According to Titus 2, we younger women should:
Love our husbands
Love our children
Obedient to our husbands
So that the Word of God may not be blasphemed.
As wives and mothers, these are the things that should consume us, apart from sitting at the feet of Jesus. And in the paticular post I would like to elaborate on the highlighted verses in regards to how we present ourselves (i.e. dress).
Chaste translates as “pure” four times, “chaste” three times, and “clear” once. 1 exciting reverence, venerable, sacred. 2 pure. 2a pure from carnality, chaste, modest. 2b pure from every fault, immaculate. 2c clean.g and showing prudence and self restraint." Discreet of a sound mind, sane, in one’s senses. 2 curbing one’s desires and impulses, self-controlled, temperate. (Stong's Lexicon).
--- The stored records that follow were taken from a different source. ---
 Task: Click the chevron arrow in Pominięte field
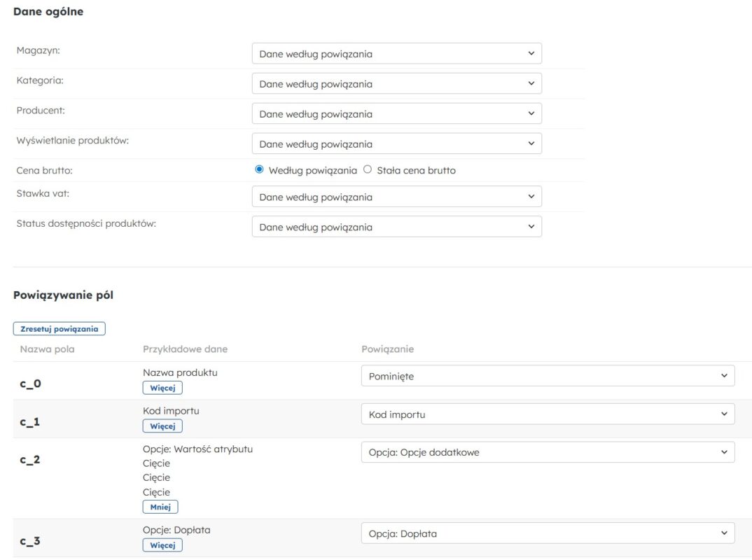[x=724, y=376]
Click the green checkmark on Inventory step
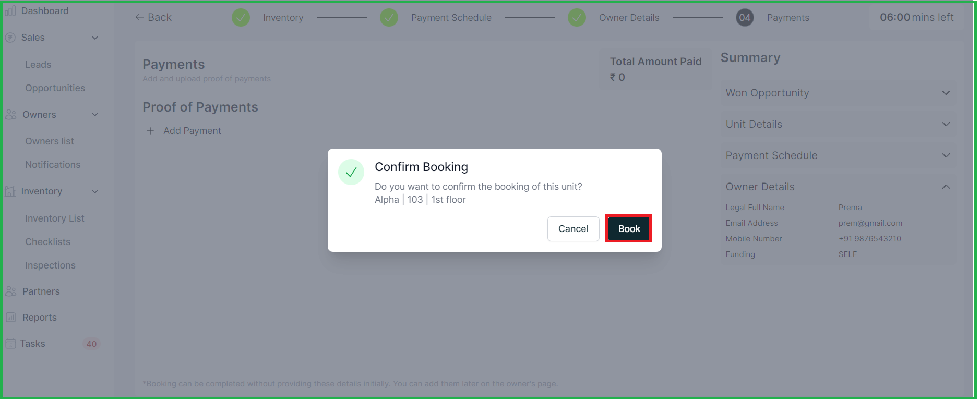The image size is (980, 402). (x=241, y=17)
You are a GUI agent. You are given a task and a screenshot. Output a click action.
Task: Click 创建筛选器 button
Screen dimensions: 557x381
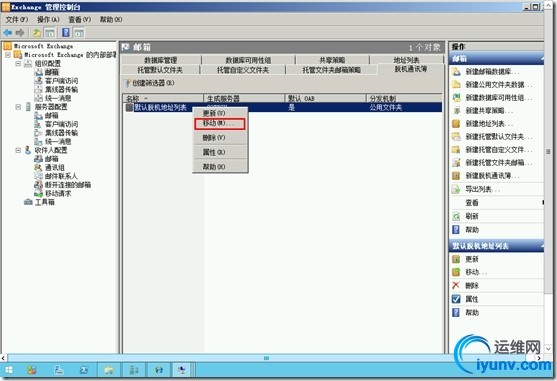[150, 83]
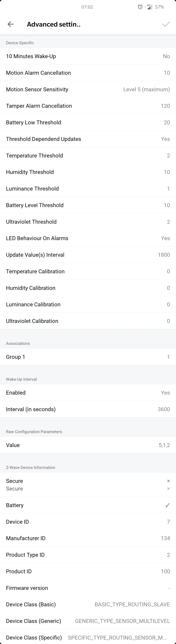Tap the first Secure cross icon

coord(168,481)
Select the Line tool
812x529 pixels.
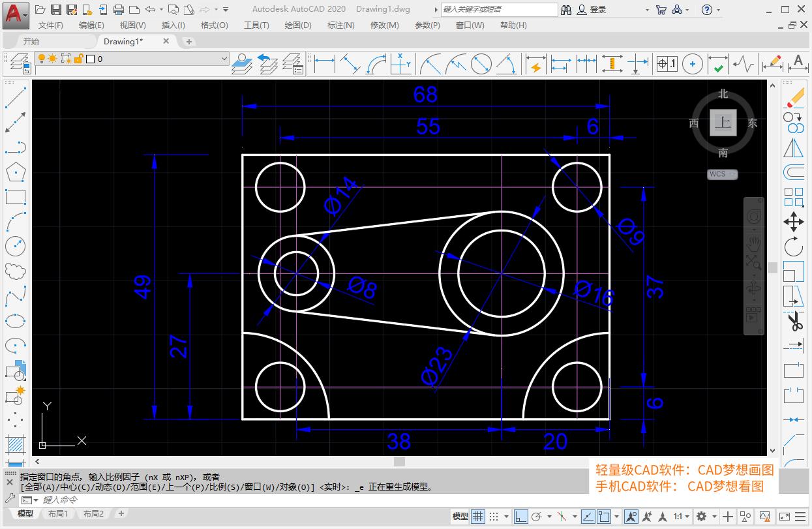(16, 99)
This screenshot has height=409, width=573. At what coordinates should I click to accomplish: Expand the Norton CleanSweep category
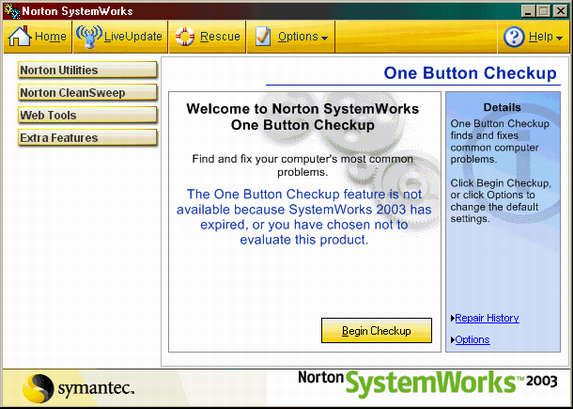[88, 92]
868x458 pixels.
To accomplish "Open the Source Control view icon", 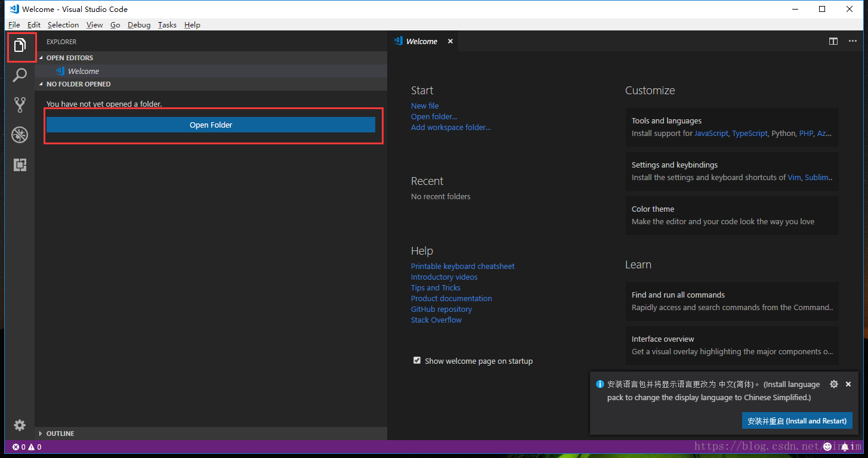I will [x=20, y=105].
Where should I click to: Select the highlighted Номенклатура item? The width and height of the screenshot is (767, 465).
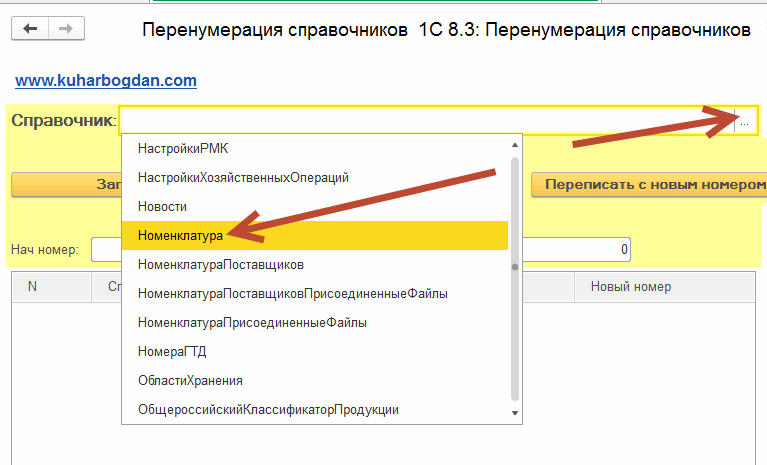180,235
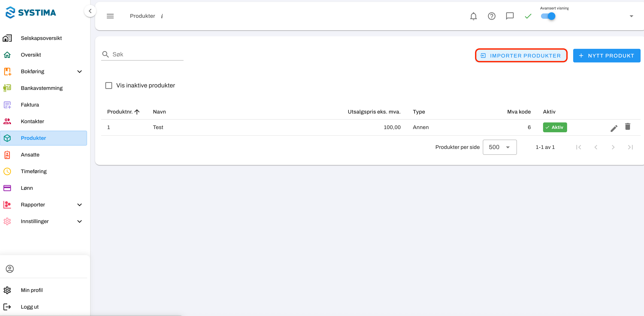Check the Vis inaktive produkter checkbox
This screenshot has height=316, width=644.
[x=109, y=85]
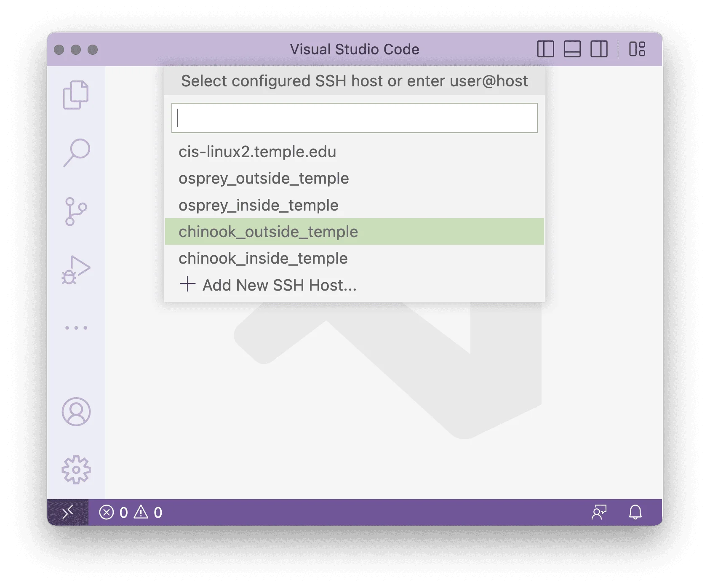Image resolution: width=710 pixels, height=588 pixels.
Task: Focus the SSH host input field
Action: point(354,118)
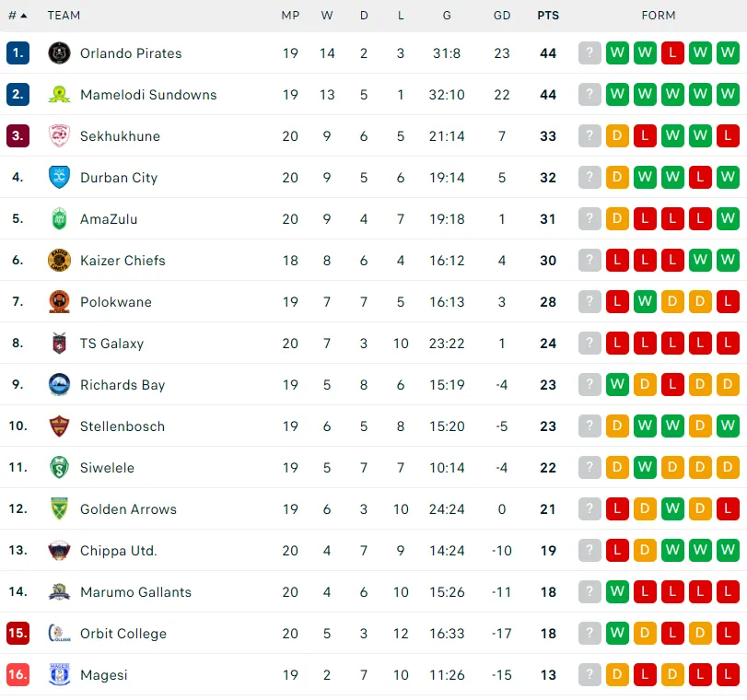The width and height of the screenshot is (747, 700).
Task: Click the Kaizer Chiefs club badge
Action: tap(59, 261)
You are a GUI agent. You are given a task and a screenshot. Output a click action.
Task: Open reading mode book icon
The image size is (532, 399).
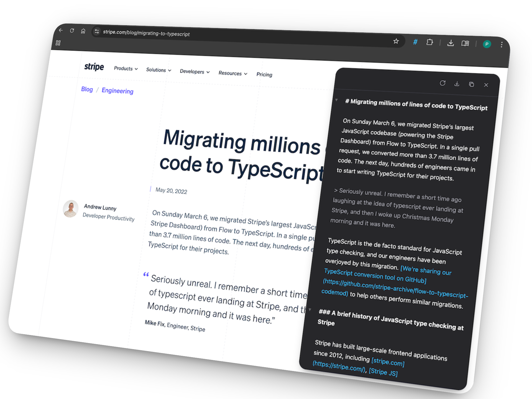click(x=465, y=43)
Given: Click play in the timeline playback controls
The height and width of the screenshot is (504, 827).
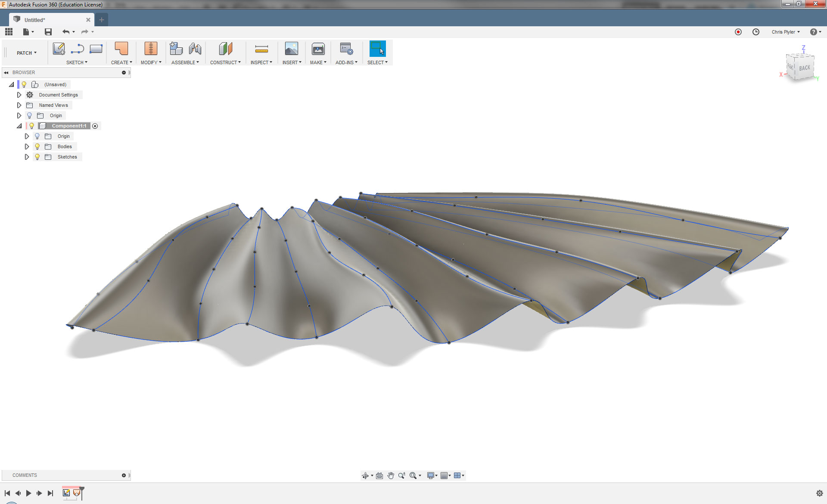Looking at the screenshot, I should [28, 493].
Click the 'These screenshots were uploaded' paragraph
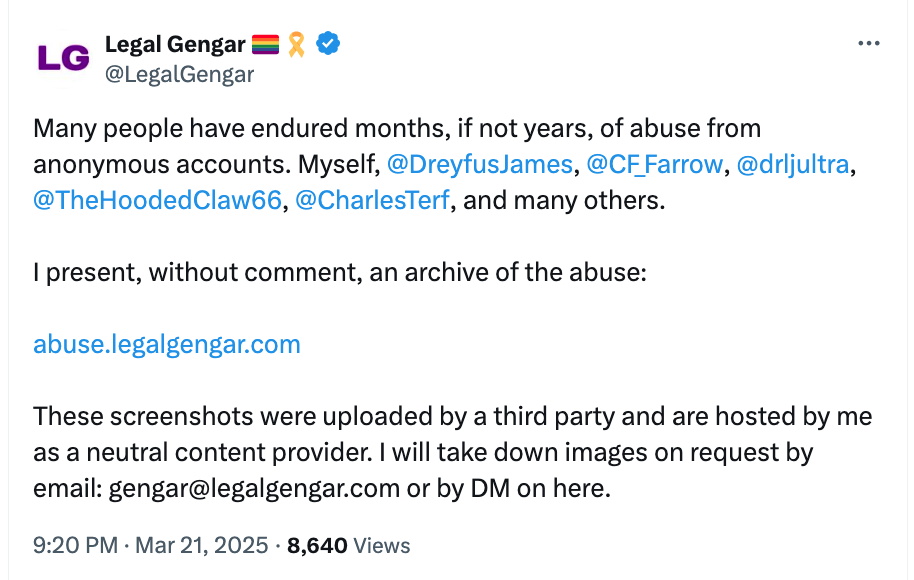 (452, 416)
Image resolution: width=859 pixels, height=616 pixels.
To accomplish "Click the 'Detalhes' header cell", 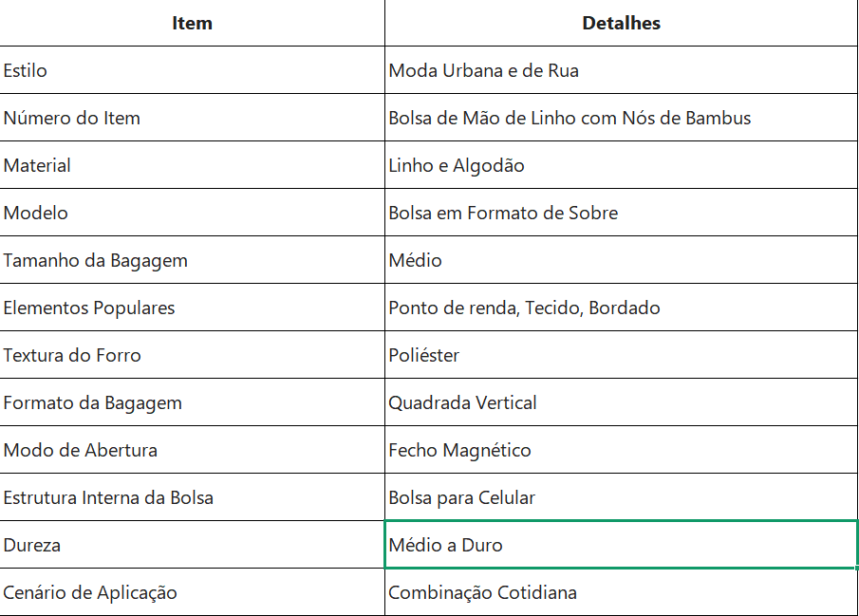I will (x=621, y=23).

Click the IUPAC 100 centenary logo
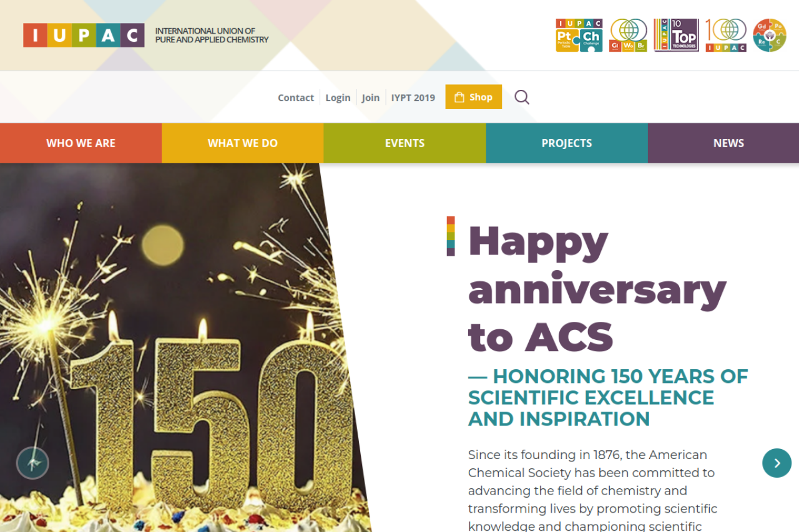pyautogui.click(x=726, y=35)
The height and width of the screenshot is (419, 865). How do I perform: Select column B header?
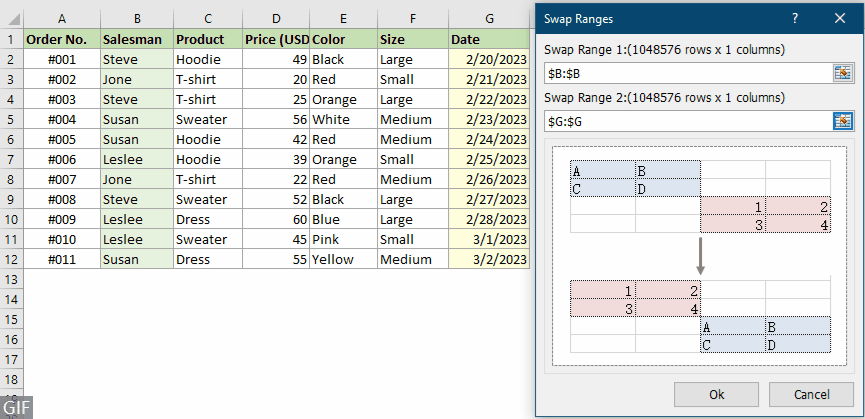click(x=136, y=18)
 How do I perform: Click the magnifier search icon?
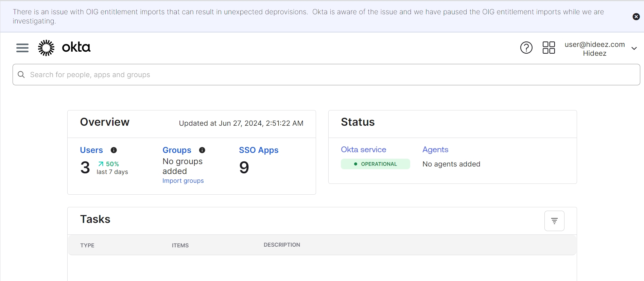(21, 75)
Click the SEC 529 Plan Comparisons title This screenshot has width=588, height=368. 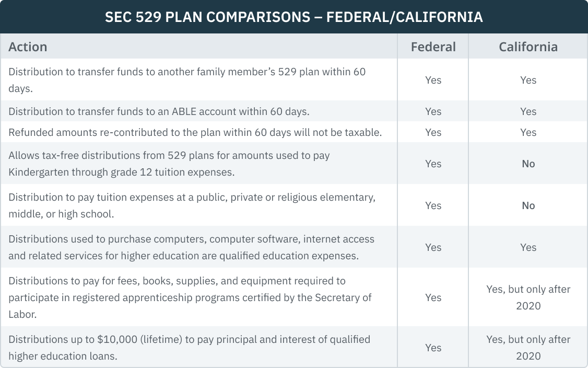(x=293, y=17)
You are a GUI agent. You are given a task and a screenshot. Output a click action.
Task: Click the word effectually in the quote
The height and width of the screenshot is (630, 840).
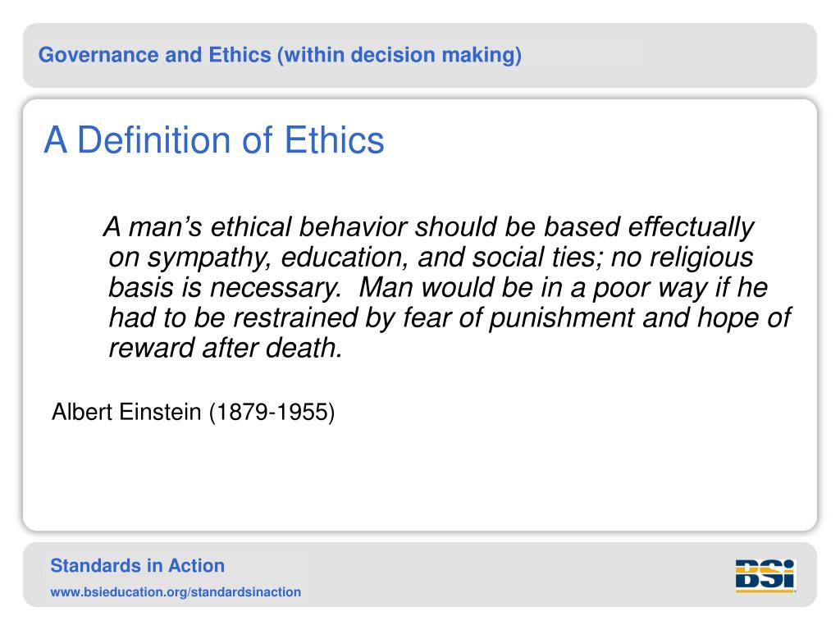[691, 228]
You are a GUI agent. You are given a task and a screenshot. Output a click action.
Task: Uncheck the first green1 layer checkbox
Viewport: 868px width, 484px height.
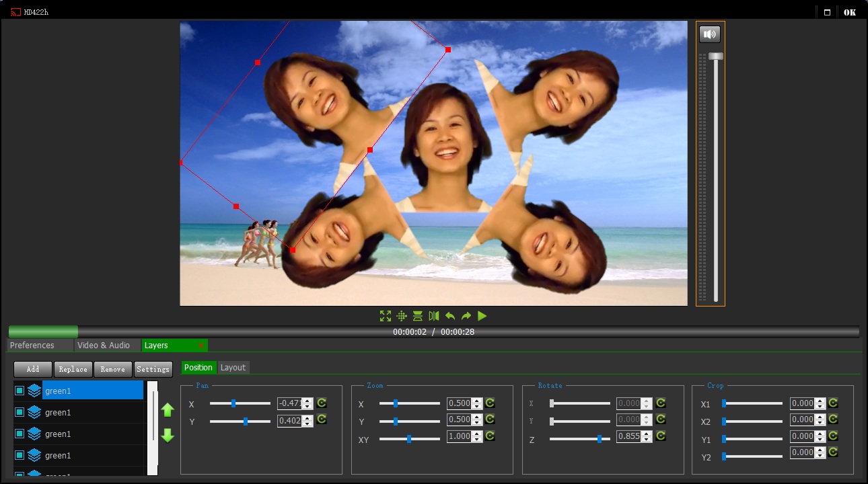(20, 391)
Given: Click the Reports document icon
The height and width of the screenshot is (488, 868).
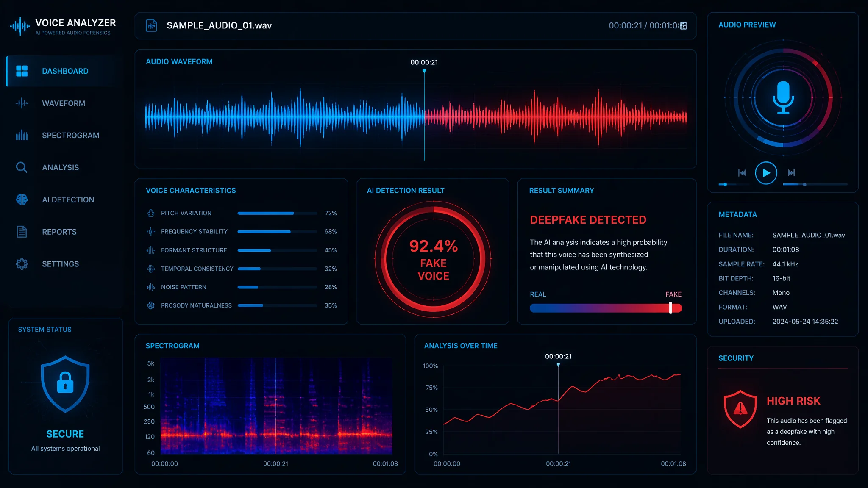Looking at the screenshot, I should [x=22, y=232].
I choose these two commands because they are ones that I have been speaking about to my 6 year old daughter. First off, I must be her example. Dressing modestly and behaving in a way that does not cause attention to be drawn to myself. Thankfully, I have a husband that monitors everything I wear, lovingly letting me know when something is inappropriate--giving me opportunity to be "obedient to ones husband."
I am going to be very honest. I am disgusted by the dress of many women in the American church, and even more so among wives of men in leadership. Low scooped shirts, tight jeans and short skirts/shorts. It is not a matter of legalism, rules, etc. but rather a matter of being chaste and discreet so that the Word of God will not be blasphemed. There is also the other extreme where women are so 'covered' one often wonders if they have stepped into "little house" days. Either way, we as Christian women should not draw attention to ourselves. Be above reproach. And not cause other sisters to stumble. This is our calling. Not from man but from God. The Bible says that it is our "good works" that people need to see--not our long slender legs or cleavage.
By no means am I posting this to cause division or "lay heavy burdens" upon the shoulders of my sisters. But rather, "in these last days" encourage and exhort us to be women above reproach.